[Pointing records for screenshots and pages]
***

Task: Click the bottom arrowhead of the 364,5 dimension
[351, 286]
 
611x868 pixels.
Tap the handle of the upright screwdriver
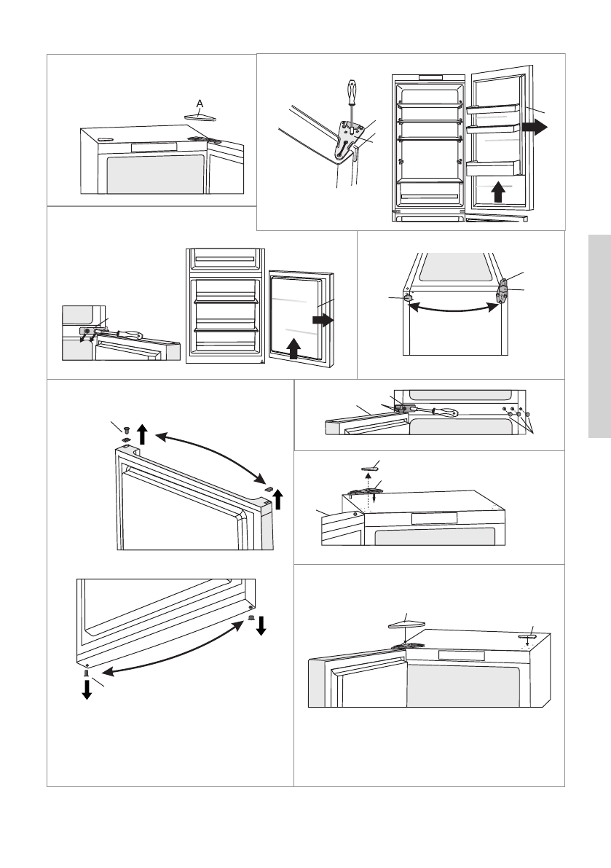tap(352, 92)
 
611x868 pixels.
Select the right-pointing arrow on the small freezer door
tap(323, 318)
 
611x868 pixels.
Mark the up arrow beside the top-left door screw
tap(143, 434)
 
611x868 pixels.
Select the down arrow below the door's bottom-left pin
tap(87, 690)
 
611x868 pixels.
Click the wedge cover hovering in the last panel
tap(407, 622)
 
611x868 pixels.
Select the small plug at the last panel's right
tap(527, 637)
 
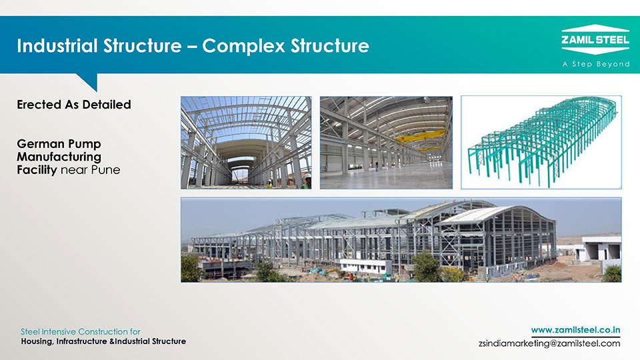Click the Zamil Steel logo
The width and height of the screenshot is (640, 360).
click(x=595, y=39)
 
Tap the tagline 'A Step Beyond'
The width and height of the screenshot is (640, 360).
click(x=596, y=64)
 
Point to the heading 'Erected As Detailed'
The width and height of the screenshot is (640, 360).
click(x=74, y=105)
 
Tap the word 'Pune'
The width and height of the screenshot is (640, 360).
click(x=106, y=170)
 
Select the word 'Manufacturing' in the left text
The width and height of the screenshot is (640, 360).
click(x=59, y=157)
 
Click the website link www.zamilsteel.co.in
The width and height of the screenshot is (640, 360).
click(x=575, y=330)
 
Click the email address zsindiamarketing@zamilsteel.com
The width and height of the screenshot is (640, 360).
click(x=549, y=343)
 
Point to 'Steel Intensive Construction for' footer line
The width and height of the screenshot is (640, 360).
click(x=81, y=331)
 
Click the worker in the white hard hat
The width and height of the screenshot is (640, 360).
click(x=306, y=181)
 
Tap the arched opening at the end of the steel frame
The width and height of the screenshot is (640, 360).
click(x=241, y=171)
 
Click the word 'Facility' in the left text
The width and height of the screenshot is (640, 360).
click(x=37, y=170)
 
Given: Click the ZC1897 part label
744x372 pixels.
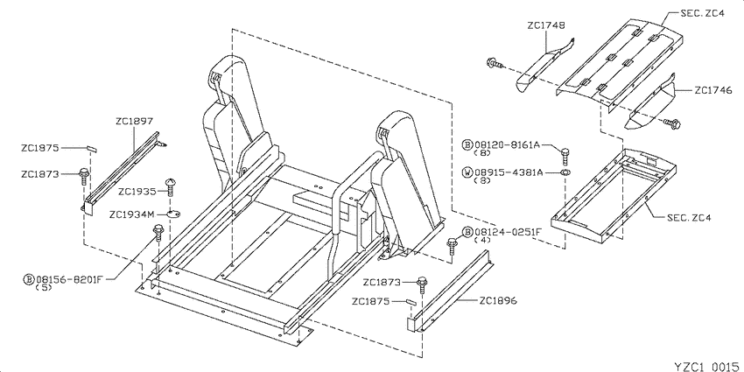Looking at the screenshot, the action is click(134, 122).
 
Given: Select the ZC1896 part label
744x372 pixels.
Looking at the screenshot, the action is click(498, 300).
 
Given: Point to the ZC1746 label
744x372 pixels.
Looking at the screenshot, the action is click(713, 89).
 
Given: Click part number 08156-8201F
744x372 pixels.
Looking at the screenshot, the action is click(69, 279).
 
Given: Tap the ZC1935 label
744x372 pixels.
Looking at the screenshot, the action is click(137, 192).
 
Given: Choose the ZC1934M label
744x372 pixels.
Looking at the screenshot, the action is click(132, 214).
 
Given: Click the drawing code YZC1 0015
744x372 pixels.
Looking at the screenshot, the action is click(706, 366).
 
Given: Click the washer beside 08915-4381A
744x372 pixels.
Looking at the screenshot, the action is click(565, 172).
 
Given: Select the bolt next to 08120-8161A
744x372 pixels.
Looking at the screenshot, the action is click(565, 155).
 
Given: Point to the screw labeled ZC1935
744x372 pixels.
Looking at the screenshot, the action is click(171, 187).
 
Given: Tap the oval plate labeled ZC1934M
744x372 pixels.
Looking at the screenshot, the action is click(173, 214).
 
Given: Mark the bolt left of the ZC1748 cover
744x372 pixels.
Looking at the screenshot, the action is click(494, 62).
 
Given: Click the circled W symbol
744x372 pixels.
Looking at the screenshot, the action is click(467, 172).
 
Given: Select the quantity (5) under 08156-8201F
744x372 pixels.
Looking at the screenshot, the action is click(44, 288).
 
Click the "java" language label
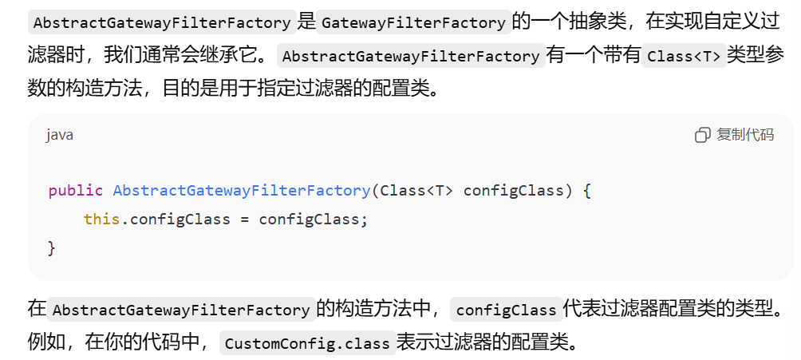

***

Scale the listing from its start through the line with "tap(323, 318)", both included. Write those lines out again with their requests, multiplying only the coordinates in the answers by 1.3 and rounding to whole numbers with halves rounded up, and leave out the pictures.

## [EXPECTED OUTPUT]
Task: Click the bottom arrowhead of the 364,5 dimension
[456, 372]
 
611x868 pixels.
Tap the handle of the upright screwdriver
tap(458, 120)
 
611x868 pixels.
Select the right-pointing arrow on the small freezer door
tap(420, 413)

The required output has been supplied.